Quem teve essa maldita ideia?

Nunca fui de sonhar casar na igreja, de véu e grinalda. Preferia sonhar com viagens, filhos e amor. Não necessariamente nessa ordem. Naquelas de brincar falando sério, acho um absurdo o significado do ritual do casamento. É o grande momento em que o pai abre mão dos seus direitos sobre a filha e a passa para o nome do marido! Juro, quer coisa mais machista e ultrapassada do que isso?

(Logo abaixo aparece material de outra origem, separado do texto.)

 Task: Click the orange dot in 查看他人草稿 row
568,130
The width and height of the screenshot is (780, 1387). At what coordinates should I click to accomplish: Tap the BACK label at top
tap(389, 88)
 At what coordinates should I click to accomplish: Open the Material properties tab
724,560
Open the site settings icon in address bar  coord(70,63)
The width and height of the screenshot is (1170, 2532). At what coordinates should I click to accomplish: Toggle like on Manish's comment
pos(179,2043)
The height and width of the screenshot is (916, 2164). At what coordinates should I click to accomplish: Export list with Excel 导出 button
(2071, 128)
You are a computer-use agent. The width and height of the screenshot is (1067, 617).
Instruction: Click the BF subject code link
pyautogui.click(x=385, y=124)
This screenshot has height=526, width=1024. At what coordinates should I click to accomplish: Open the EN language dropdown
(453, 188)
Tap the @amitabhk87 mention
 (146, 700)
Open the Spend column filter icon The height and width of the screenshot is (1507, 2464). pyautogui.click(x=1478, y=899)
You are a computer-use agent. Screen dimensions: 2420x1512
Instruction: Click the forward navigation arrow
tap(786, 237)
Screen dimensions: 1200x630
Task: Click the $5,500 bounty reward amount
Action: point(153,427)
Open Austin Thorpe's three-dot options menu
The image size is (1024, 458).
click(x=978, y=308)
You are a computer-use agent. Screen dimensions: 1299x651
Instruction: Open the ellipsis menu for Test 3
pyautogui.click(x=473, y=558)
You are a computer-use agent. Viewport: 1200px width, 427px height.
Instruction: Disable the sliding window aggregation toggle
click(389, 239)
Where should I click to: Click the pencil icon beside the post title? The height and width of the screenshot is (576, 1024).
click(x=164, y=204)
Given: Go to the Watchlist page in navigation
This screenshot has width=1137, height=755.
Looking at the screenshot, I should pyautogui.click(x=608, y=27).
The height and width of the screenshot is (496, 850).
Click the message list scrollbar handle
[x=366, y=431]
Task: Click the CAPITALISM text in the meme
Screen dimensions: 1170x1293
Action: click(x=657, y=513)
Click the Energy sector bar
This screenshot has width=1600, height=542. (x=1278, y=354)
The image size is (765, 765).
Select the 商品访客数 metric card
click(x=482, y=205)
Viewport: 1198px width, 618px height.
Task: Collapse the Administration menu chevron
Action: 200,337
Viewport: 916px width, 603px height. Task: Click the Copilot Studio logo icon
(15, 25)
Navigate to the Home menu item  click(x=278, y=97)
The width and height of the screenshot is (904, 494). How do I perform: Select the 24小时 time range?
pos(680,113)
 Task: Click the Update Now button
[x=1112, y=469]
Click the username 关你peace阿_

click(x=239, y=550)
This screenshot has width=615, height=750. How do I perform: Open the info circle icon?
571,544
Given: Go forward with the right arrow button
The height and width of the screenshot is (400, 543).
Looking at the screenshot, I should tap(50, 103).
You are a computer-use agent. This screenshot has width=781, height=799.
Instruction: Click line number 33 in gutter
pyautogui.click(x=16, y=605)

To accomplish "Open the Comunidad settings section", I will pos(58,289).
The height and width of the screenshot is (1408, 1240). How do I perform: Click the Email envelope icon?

No entanto, a tradição não se mantém apenas pelas intenções. Ok, não vou mudar meu nome, mas por que não realizar essa cerimônia que marca uma mudança de vida tão grande e importante?

Topei e me empolguei. Muito. Em poucas semanas, de noiva atípica, passei a entender tudo sobre como ter o casamento dos sonhos. Comecei a juntar imagens perdidas na memória com outras conseguidas através de buscas na internet para construir o casamento dos meus sonhos.

No entanto, como todas as vezes que buscamos perfeição, acabamos conseguindo um pouco de frustração, mas pior que isso é a dedicação necessária pra que dê certo. É só uma reclamação dessas da boca pra fora, mas quando percebi que não consigo mais nem cortar a unha (repare que não estou falando em fazer…) vi que a coisa tá feia.

Acordo e meu primeiro pensamento é a festa. Vou almoçar e fico resolvendo coisas, pensando como fazer e ligando pra pegar orçamentos. Na hora de dormir, invariavelmente o que se passa na minha cabeça é: “quem foi o infeliz que resolveu fazer festa????!”.